Alzini e la spettacolarità
«Forse – racconta la 25enne della Cofidis – potrebbe essere un discorso generazionale considerando il pensiero di Van Vleuten e il parere di Luperini che propone gare a tappe di due settimane come ai suoi tempi. Io sono d’accordo con Marta quando dice di non scimmiottare gli uomini. Il ciclismo femminile è esaltante così com’è al giorno d’oggi. Anzi, mi sento di dire che la lunghezza di certe corse del WorldTour sia già al limite perché si rischierebbe di cadere nel noioso.

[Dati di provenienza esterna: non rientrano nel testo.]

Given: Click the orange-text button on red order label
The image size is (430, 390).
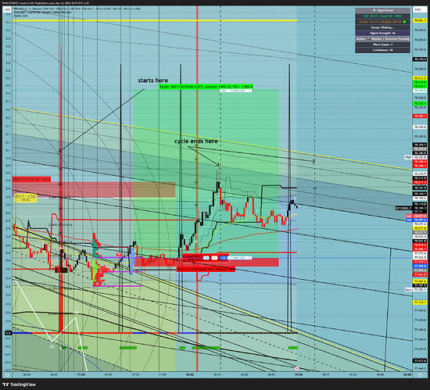Looking at the screenshot, I should [x=214, y=258].
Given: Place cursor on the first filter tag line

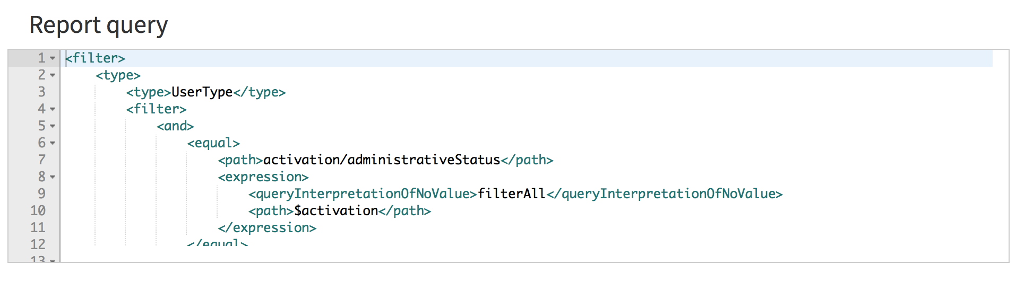Looking at the screenshot, I should 96,58.
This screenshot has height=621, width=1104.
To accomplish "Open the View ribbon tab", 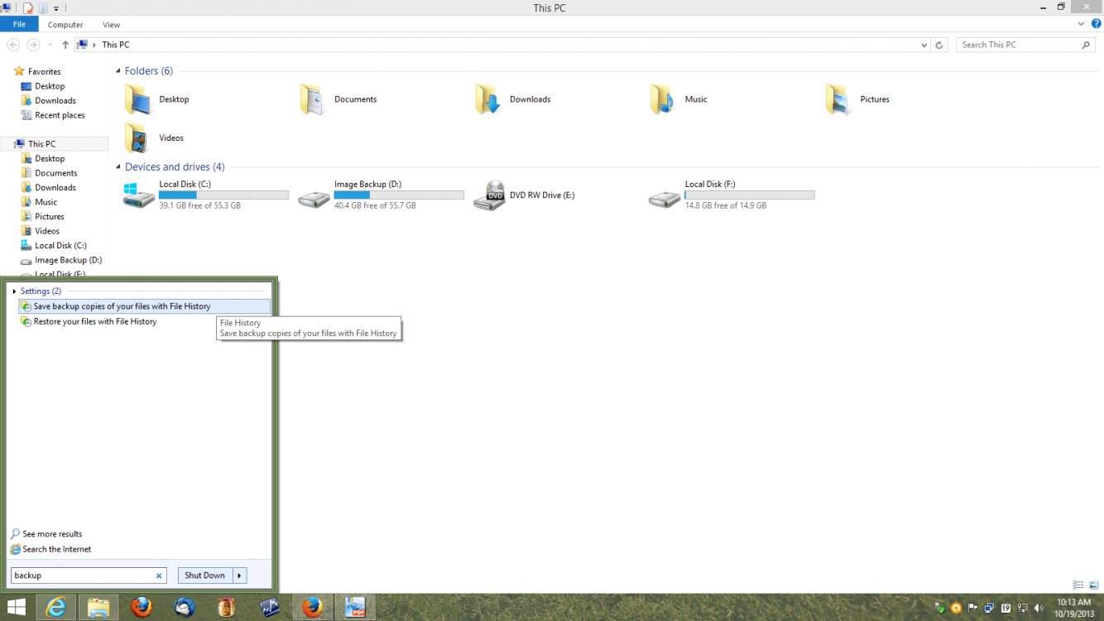I will pos(111,25).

«Ritengo – chiude Alzini – che il pensiero generale sia questo. Se negli ultimi anni è aumentato il numero degli appassionati alle nostre gare è perché le abbiamo rese più spettacolari con azioni e tattiche ben definite. Oppure come i treni ben organizzati nelle volate. Noi ragazze ci stiamo impegnando tanto affinché il ciclismo femminile risulti interessante con il livello che c’è adesso. Che è alto e già particolarmente faticoso per mantenerlo tale».
Nessun cambiamento per Barbieri
«Forse sarò di parte – risponde al telefono dalla Catalogna la velocista della Liv Racing TeqFind – ma non amo fare troppi chilometri in bicicletta (sorride, ndr). Penso che dieci giorni o al massimo due settimane siano già un buon periodo per le gare a tappe. Andare oltre sarebbe esagerato. Così come penso che 130-140 chilometri siano già abbastanza per noi, visto che ci guardiamo poco in faccia».

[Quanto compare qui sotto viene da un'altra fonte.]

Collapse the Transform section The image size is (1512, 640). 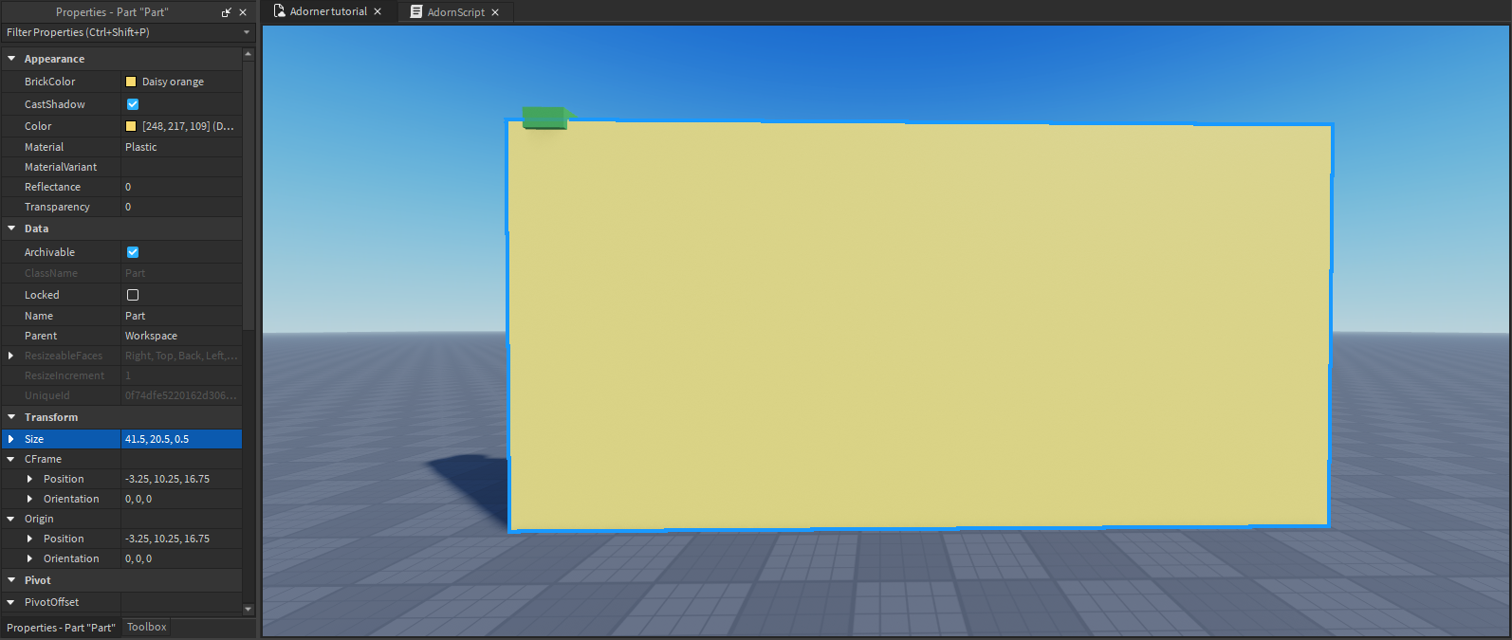[x=11, y=417]
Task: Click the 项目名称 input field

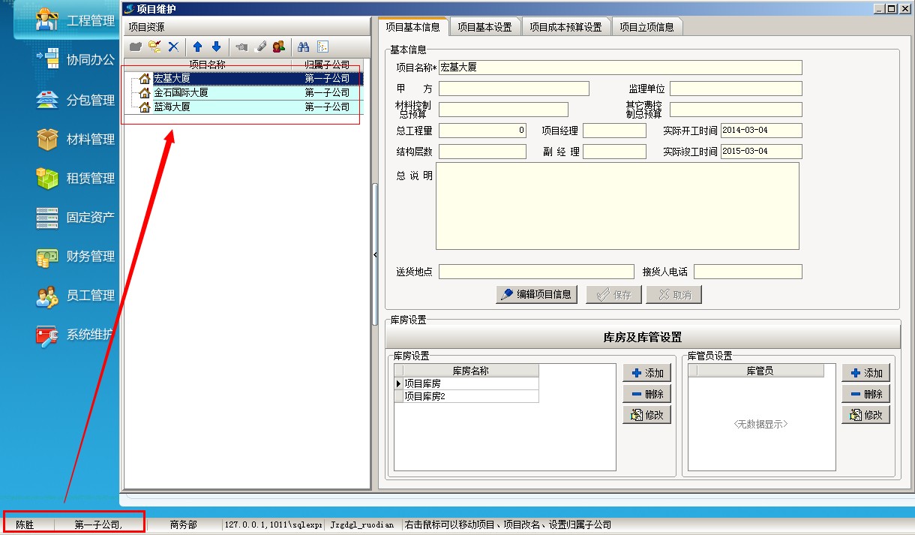Action: pos(620,68)
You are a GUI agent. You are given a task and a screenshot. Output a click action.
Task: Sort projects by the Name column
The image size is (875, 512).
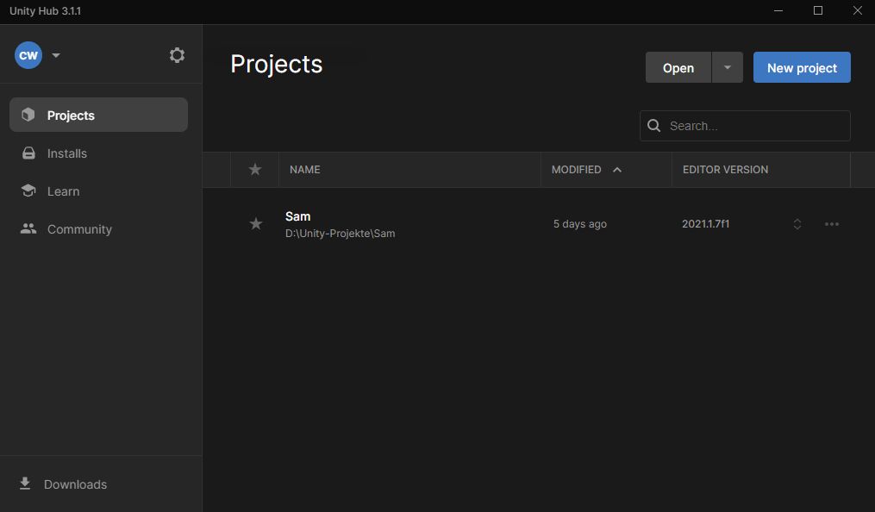click(x=304, y=169)
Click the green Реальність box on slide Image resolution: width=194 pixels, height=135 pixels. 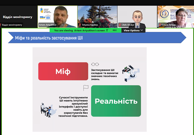tap(116, 101)
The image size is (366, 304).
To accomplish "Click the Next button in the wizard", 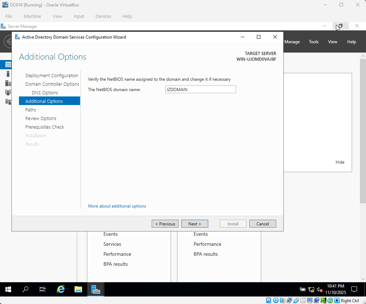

«La gente – completa il suo pensiero Barbieri – si sta appassionando alle nostre gare e non dobbiamo stravolgere ancora. Credo che il pensiero di Annemiek sia molto singolare. Lei ha dimostrato che può fare la differenza in gare più corte e con pochissime tappe. E’ vero quello che dicono le mie colleghe. Il calendario è pieno, si allungherebbero alcuni momenti delicati come i massaggi. Servirebbero tante atlete in più. A livello economico non lo vedo sostenibile. Il nostro ciclismo ha fatto enormi progressi in poco tempo. Non dobbiamo farlo implodere su se stesso».
Più tappe per Cavalli
«Secondo me – spiega la 24enne cremonese in ritiro a Calpe con la sua Fdj-Suez – si arriverà ad aumentare il numero delle tappe perché il livello del ciclismo femminile si alzerà sempre di più. Pertanto sarà sempre più necessario avere più gare ed una preparazione sempre più importante per permettere alle atlete di emergere. Tuttavia non penso che avremo gare a tappe da tre settimane, che sarebbero troppe».

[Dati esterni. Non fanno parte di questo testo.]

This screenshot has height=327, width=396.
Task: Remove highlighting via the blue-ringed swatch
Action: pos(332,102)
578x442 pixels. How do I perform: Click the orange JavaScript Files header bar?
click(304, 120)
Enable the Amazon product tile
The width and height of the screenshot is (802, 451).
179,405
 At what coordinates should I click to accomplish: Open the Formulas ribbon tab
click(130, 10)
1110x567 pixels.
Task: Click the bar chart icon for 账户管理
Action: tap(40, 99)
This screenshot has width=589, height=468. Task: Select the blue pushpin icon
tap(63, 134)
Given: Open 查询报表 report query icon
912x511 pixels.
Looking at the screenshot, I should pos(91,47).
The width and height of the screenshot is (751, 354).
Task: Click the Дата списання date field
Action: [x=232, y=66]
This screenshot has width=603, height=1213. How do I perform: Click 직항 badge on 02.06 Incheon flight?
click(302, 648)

«Anche le tappe che hanno allungato il proprio chilometraggio – conclude il concetto Cavalli – sono cadute nell’immobilismo iniziale. Succede come negli uomini dove si fa una fase di studio molto più prolungata e poi la corsa esplode sempre più vicino al traguardo. Da una parte è un bene perché permette alle atlete più resistenti di emergere, ma contemporaneamente chi non ha queste doti è portata a risparmiare più energie possibili. Quindi la gara si ovatta senza nulla di eclatante. Quando più atlete saranno allo stesso livello su percorsi brevi, si andrà per forza su tracciati più lunghi».